Hardening recommendations
In addition to the specific vulnerabilities, Shielder provided six hardening recommendations. These are not active exploits — they represent opportunities for the project to shrink its attack surface over time:
- Enforce TLS by default on TCP listeners. Currently, when the daemon launches a TCP listener without TLS, it logs a warning and proceeds with plaintext communication. The recommendation is to require an explicit opt-out flag instead.
- Pin and verify external dependencies in CI/CD. Several build dependencies were fetched without hash or signature verification. The project has already implemented fixes or has pull requests in progress for most of these.
- Introduce a Kubernetes namespace blocklist to prevent accidental tracing on sensitive namespaces such as kube-system.
- Restrict remote clients from activating host-level tracing through the daemon, or clearly document the associated risk.
- Automate third-party vulnerability scanning for project dependencies.
- Reduce RBAC permissions on the DaemonSet pod — specifically the nodes/proxy GET permission, which could be exploited for privilege escalation if the service account token is compromised.
The maintainers are addressing these recommendations methodically. Some have already been merged; others, particularly the RBAC refactor and namespace blocklist, will require additional time.
Gadget bypass testing
One of the most technically compelling aspects of the audit was the gadget bypass testing. The researchers investigated whether a compromised container could carry out operations that a gadget is designed to trace without generating any events. They identified six bypass scenarios, ranging from leveraging newer Linux syscalls that certain gadgets don’t intercept (such as openat2 instead of openat) to evasion techniques involving io_uring and statically linked libraries.
These findings reflect the ongoing cat-and-mouse dynamic inherent in kernel-level tracing. Linux continues to evolve, with new syscalls and subsystems emerging regularly, and eBPF-based tracing tools must continuously adapt. The Inspektor Gadget maintainers have already closed several of the identified gaps and are documenting the inherent limitations of the approach so that operators have a clear understanding of what eBPF tracing can and cannot guarantee.
What this means for users
The key takeaway for organizations running Inspektor Gadget is to upgrade to v0.50.1 or later, which contains fixes for all three reported vulnerabilities. Shielder’s own assessment, drawn from the final report, states that “the overall security posture of Inspektor Gadget is adequately mature from both a secure coding and design point of view.”
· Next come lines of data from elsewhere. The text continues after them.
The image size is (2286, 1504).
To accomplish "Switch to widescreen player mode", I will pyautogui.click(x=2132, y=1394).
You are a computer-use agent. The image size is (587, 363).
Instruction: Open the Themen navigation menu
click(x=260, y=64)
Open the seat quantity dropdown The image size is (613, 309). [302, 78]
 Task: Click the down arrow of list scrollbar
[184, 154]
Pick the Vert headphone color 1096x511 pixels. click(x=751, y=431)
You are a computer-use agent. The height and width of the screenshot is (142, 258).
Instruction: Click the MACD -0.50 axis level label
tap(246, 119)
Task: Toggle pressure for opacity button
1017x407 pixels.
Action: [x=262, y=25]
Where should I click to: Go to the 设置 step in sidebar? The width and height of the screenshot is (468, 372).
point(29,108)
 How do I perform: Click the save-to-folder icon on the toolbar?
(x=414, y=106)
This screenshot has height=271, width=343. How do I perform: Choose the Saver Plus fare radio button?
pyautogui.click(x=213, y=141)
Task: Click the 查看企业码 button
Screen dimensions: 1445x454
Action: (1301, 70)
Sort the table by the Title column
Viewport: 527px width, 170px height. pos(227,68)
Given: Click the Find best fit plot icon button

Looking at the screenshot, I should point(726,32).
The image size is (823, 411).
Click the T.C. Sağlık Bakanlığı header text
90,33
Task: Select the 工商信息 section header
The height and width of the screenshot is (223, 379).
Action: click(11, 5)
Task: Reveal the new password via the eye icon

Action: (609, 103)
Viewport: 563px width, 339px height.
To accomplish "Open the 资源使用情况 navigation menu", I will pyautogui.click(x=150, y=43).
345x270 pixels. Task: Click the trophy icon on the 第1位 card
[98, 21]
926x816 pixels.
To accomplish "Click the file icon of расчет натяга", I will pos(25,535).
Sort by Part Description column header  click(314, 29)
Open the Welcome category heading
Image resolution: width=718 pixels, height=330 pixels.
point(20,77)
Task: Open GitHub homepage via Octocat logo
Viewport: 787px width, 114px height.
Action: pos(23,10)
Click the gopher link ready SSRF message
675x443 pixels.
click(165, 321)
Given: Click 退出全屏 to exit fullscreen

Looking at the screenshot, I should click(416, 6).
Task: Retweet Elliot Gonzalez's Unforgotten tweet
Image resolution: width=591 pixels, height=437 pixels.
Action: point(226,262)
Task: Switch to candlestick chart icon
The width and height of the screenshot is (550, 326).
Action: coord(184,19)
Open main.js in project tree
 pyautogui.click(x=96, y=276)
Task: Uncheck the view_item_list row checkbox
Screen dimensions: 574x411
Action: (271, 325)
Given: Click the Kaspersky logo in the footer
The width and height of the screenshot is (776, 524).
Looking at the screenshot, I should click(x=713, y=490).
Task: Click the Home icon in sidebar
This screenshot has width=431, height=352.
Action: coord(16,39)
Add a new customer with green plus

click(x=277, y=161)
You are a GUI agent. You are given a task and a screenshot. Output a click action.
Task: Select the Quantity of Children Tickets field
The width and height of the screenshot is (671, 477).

For the broader cloud native community, this audit serves as a model for how the ecosystem should function. A project reaches a stage of adoption where an independent security review becomes essential, OSTIF coordinates a qualified engagement, researchers conduct their work transparently, maintainers implement the fixes, and the complete report is published so that users can make well-informed decisions.